PHY 2048C - Work & Energy Examples

1. Consider the path shown below for the ball of mass 2 kg. The ball is initially placed on a spring with a compression of 1 m and let go. After it is accelerated by the spring it slides along a frictionless surface. It then encounters a patch 2 m long which has a coefficient of friction equal to 0.1. Answer the following questions for the situation shown.

a) Find the velocity of the ball at point A just after it leaves the initial spring on the left .

b) Calculate the velocity of the ball at point B after it has passes over the 2m patch of friction.

c) The ball hits the spring on the right and compresses it by 0.5 m at point C. Find the velocity of the ball at this point.

2. The potential energy of a certian particle moving in one dimension is given by

U=20x²-2x⁴.

Assume all constants reflect SI units.

a) Calculate the force on the particle as a function of position.

b) Identify any equilibrium points and the force on the particle at each equilibrium point. Are these stable or unstable equilibrium points. (If you use a graph, be sure to make a rough sketch and explain your reasoning).

c) How much work is done by the force in moving from x = 0 to x = 2.

d) What is the velocity of the particle at x=2 if it starts at the origin from rest?

3. Consider the act of sliding down a hill in a 80 kg sled. At the top of a hill, a force of 500 N is used to accelerate the sled for a distance of 10 m. The sled then slides down a hill a distance of 20m where it then encounters a patch with a coefficient of kinetic friction equal to 0.2 for a distance of 30 m. After sliding over the patch of friction, the sled hits a snow bank.

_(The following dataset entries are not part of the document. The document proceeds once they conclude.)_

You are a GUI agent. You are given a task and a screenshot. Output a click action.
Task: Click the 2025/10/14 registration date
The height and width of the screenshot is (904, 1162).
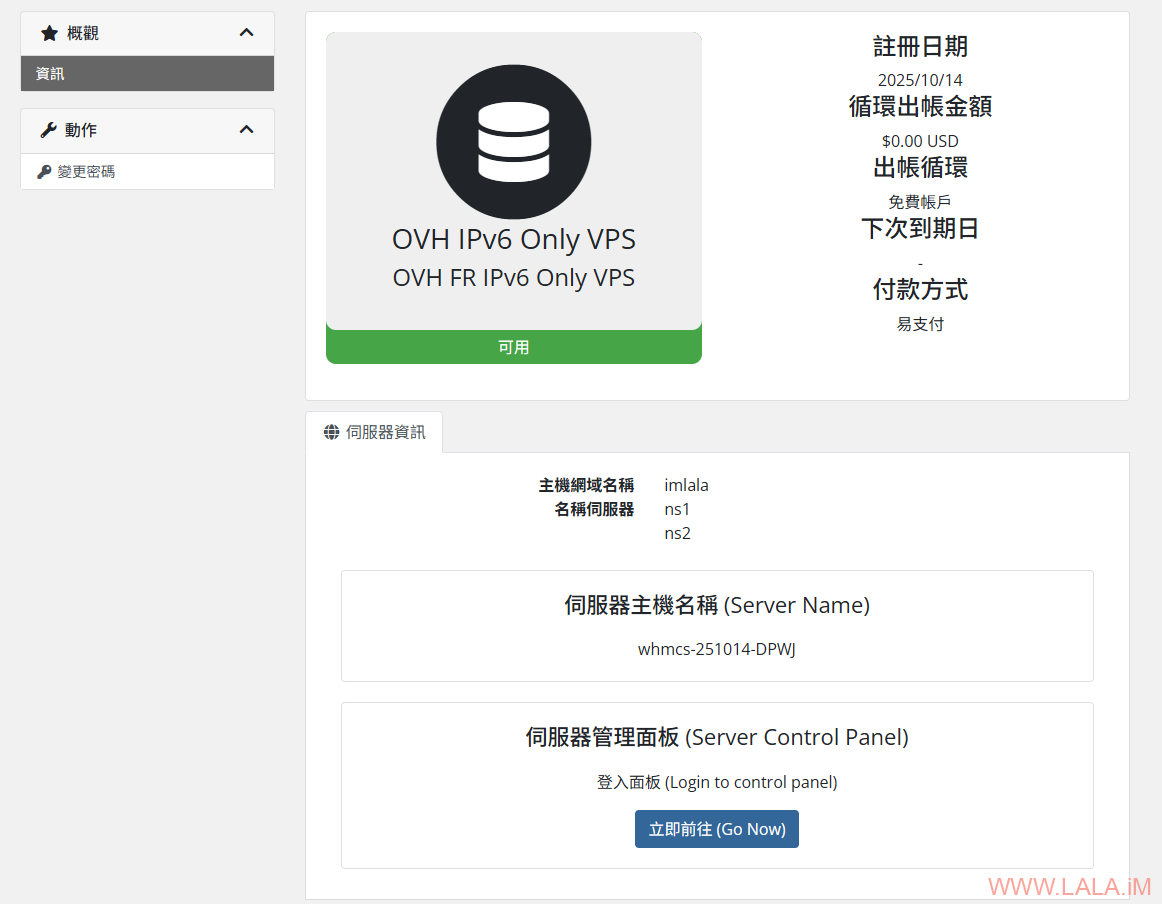[x=920, y=80]
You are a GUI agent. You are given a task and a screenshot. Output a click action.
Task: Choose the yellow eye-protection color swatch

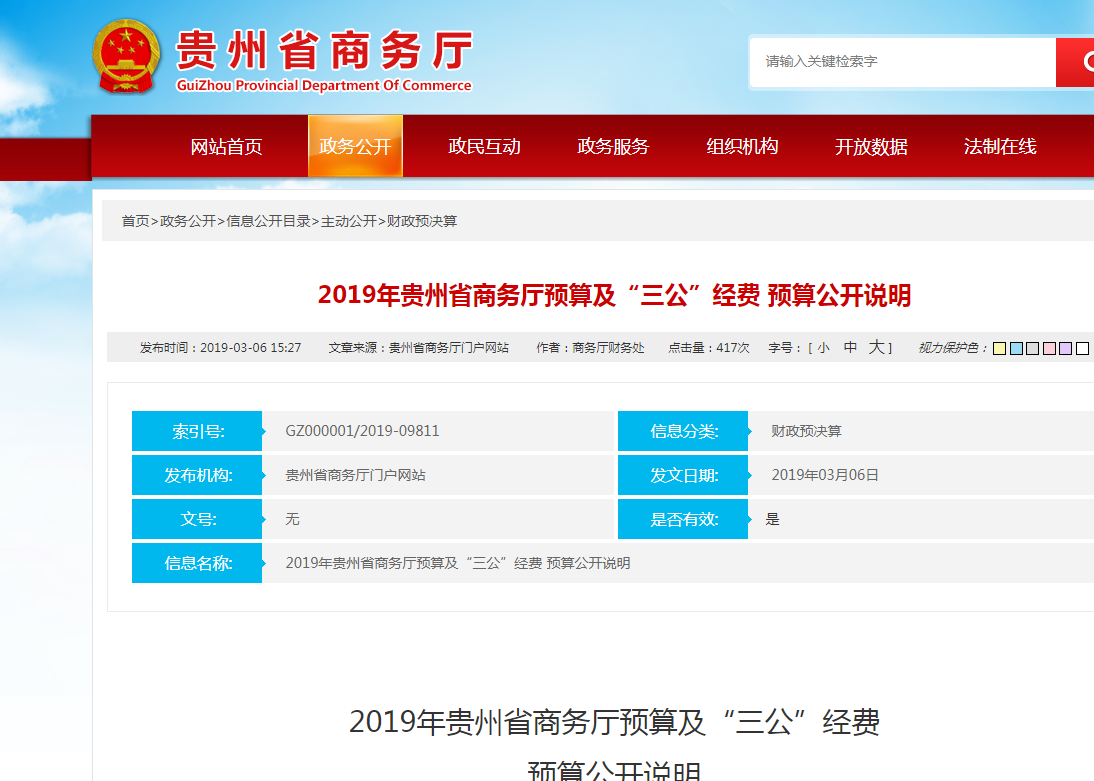click(999, 349)
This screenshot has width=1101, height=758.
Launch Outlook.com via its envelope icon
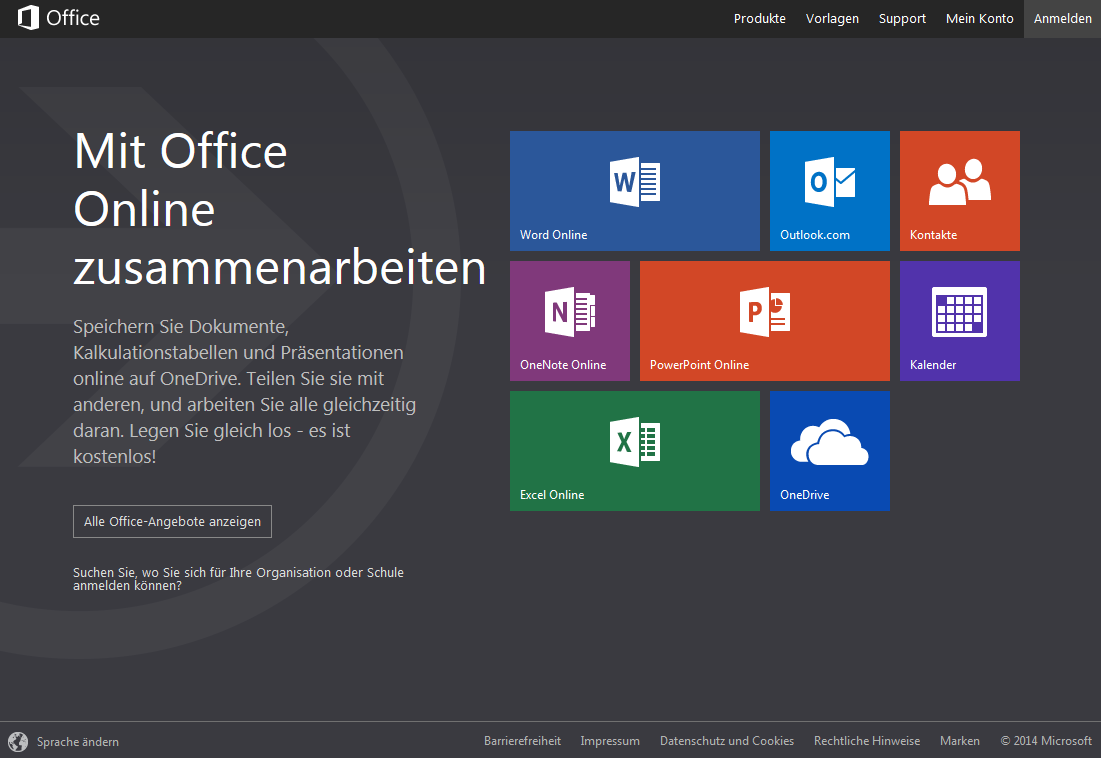(x=830, y=183)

a) Calculate the velocity of the sled at point A (after it has been pushed for 10 m).

b) What is the velocity of the sled at point B (at the bottom of the hill)?

c) Find the velocity of the sled at point C after it has slid over the patch of friction.

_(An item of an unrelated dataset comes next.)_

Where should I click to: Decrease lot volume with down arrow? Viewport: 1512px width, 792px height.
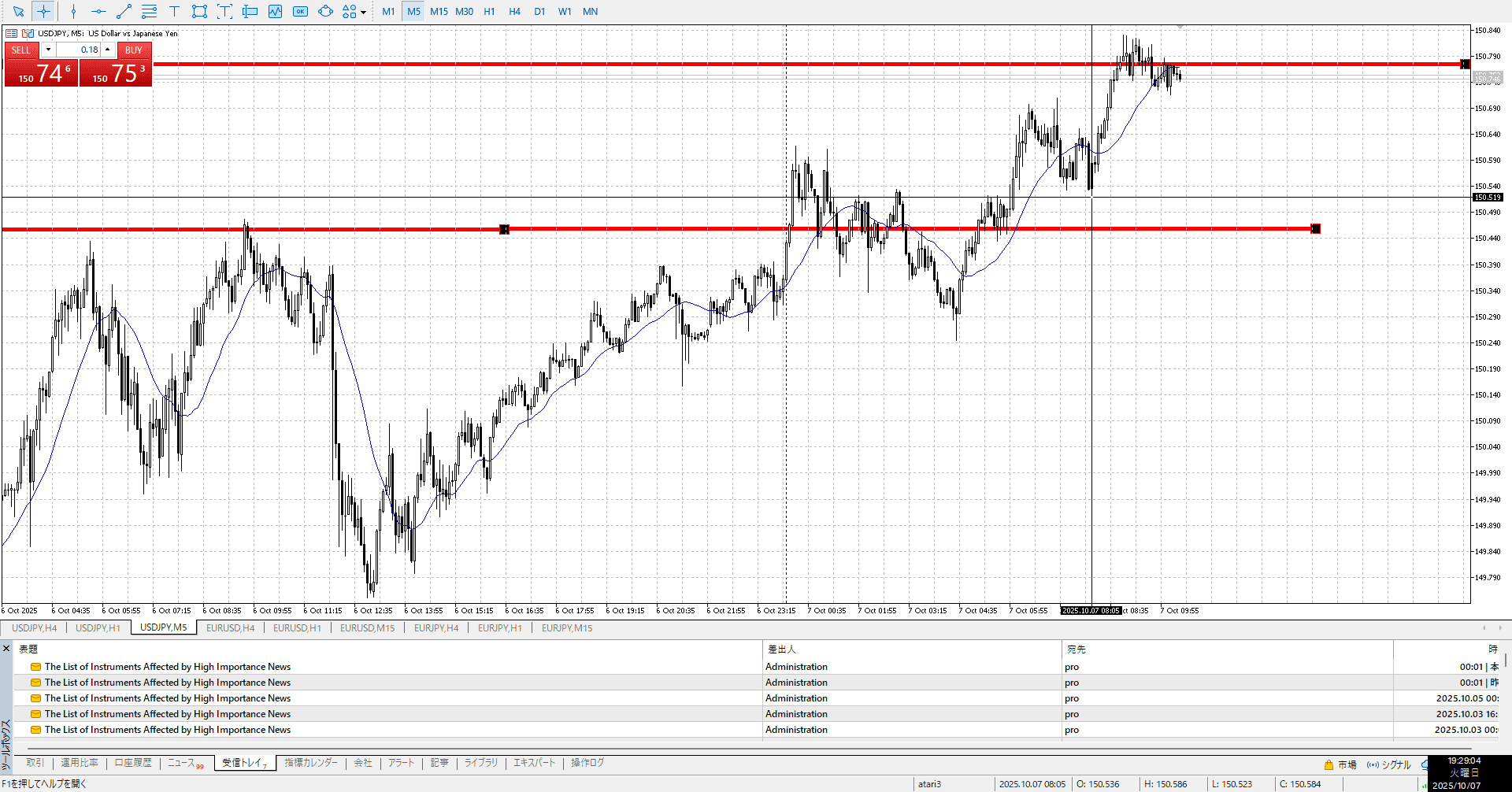[48, 50]
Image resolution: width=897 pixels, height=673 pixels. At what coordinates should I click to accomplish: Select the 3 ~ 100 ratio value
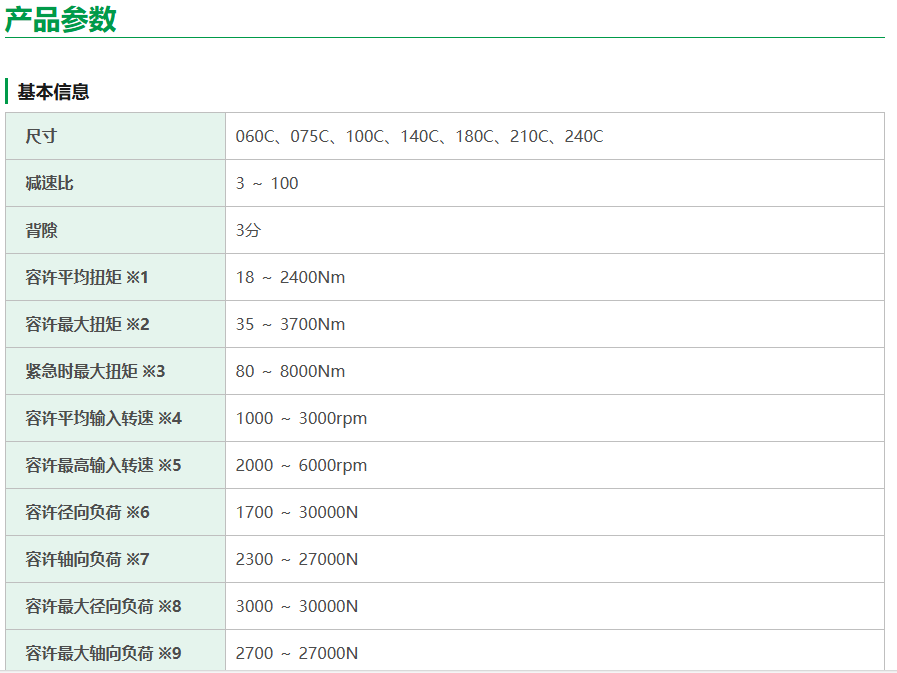pyautogui.click(x=267, y=183)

d) If the deformation of the snow bank can be thought of as a spring with force constant k=200 N/m, then find how far within the snow bank the sled travels.

4. The potential energy of a 4 kg particle moving in the x-direction is given by

U=5-20x+1/4x⁴ (assume standard SI units).

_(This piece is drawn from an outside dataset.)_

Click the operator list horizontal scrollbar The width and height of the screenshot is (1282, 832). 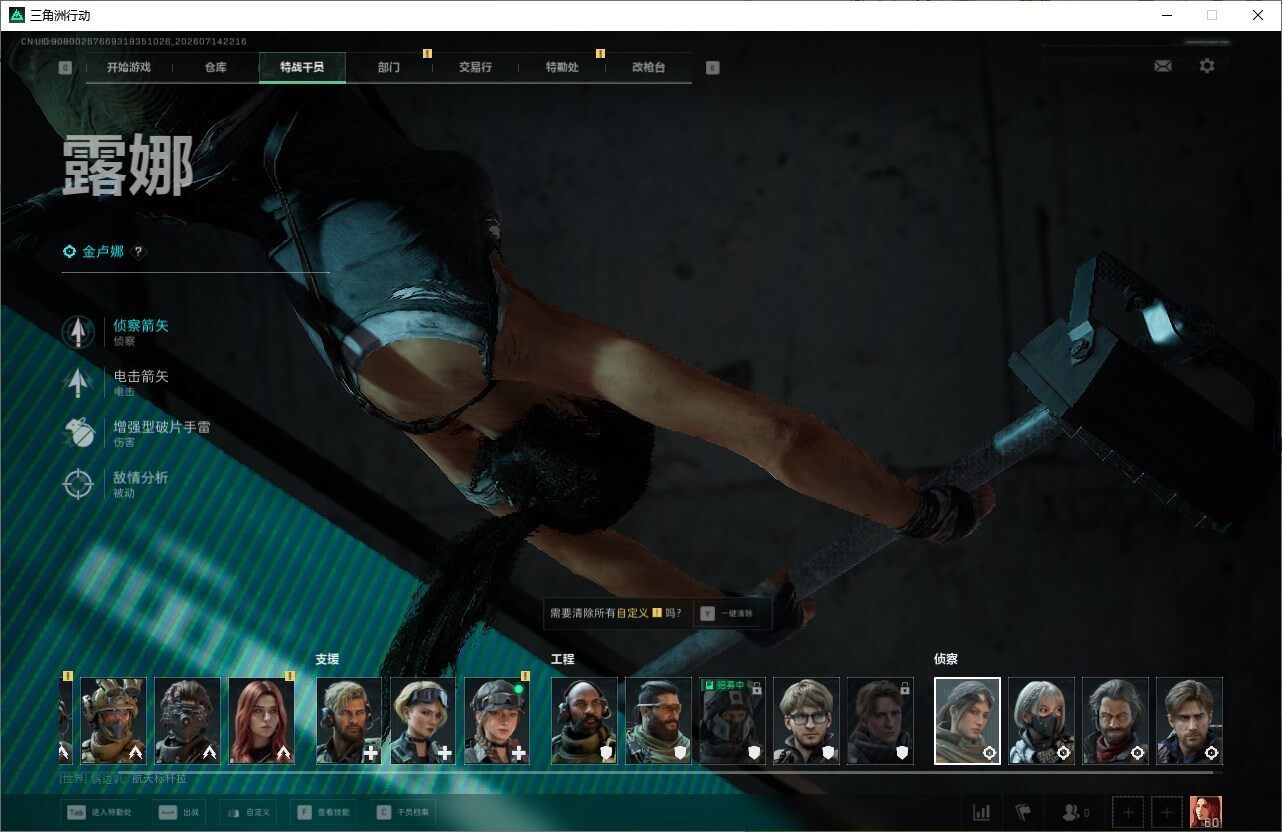click(x=636, y=772)
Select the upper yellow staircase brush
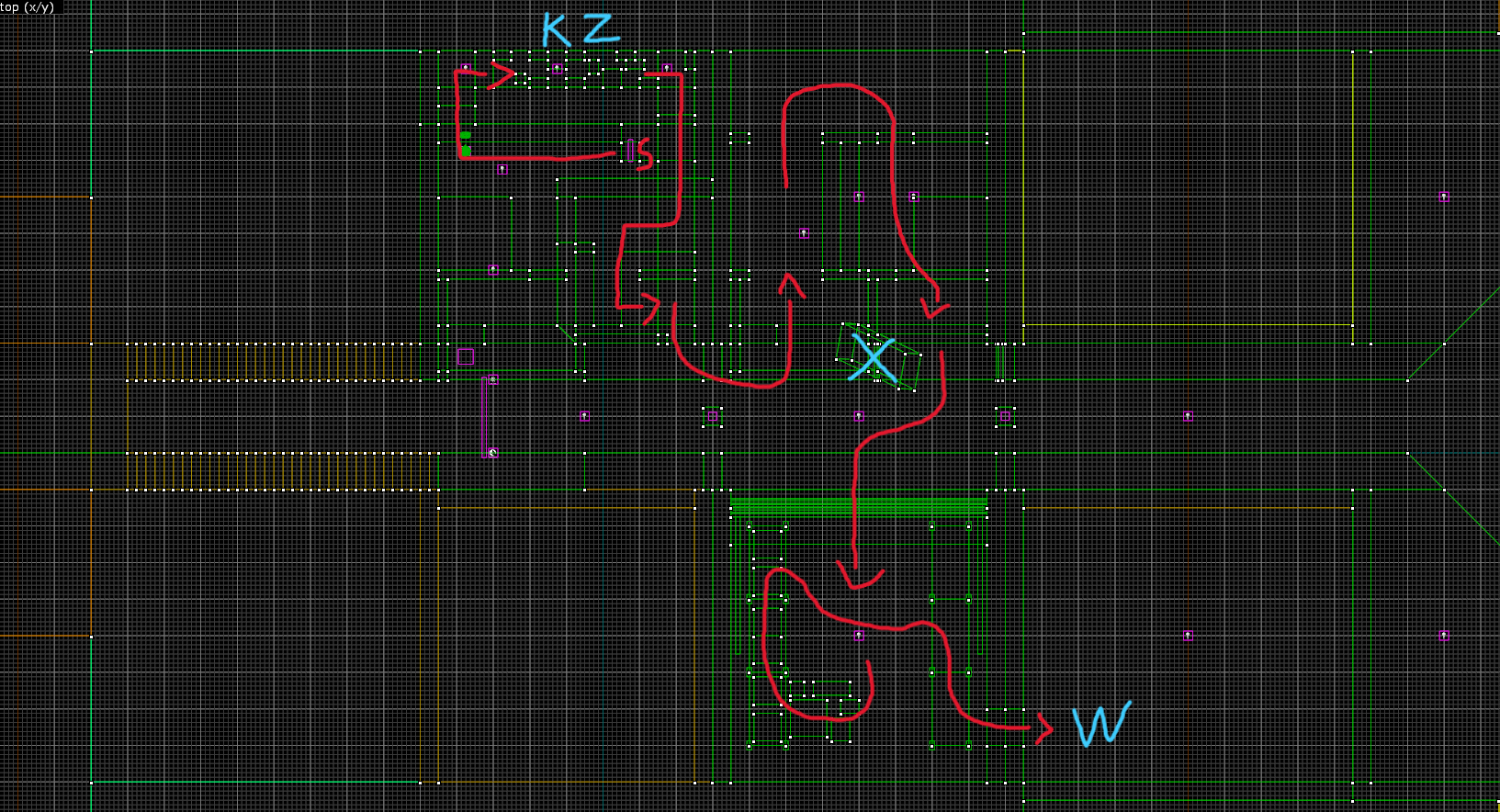The image size is (1500, 812). (276, 362)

The particle starts off at the origin at with a velocity of 3 m/s.

a) Find the force on the particle as a function of position.

b) Calculate the total mechanical energy at the origin.

c) What is the velocity of the particle when it resches x=3 m.

d) Locate any equilibrium points for the particle. Indicate whether these points are stable, unstable or neutral and explain why.

5. The potential for a particle traveling in one dimension is

U = 2x + 32/x (J)

i) If the particle starts from rest at x=1, what is the velocity of the particle when x=4.

ii) Calculate the force on the particle at any point on its path.

iii) Calculate the equilibrim points due to this potential.

6. A 10 kg ball slides down an incline starting at 2 m/s at a height of 20 m above the horizontal surface below and travels as shown below.

d=20 m

a) What is the velocity of the ball when it reaches the bottom of the incline?

b) If the spring shown in the problem has a force constant k=50,000 N/m, then what is the maximum compression of the spring if the horizontal surface is frictionless?

c) If the horizontal surface contains a rough 50 m patch which is characterized by a coefficient of friction equal to 0.2, then what is the compression of the spring in this case?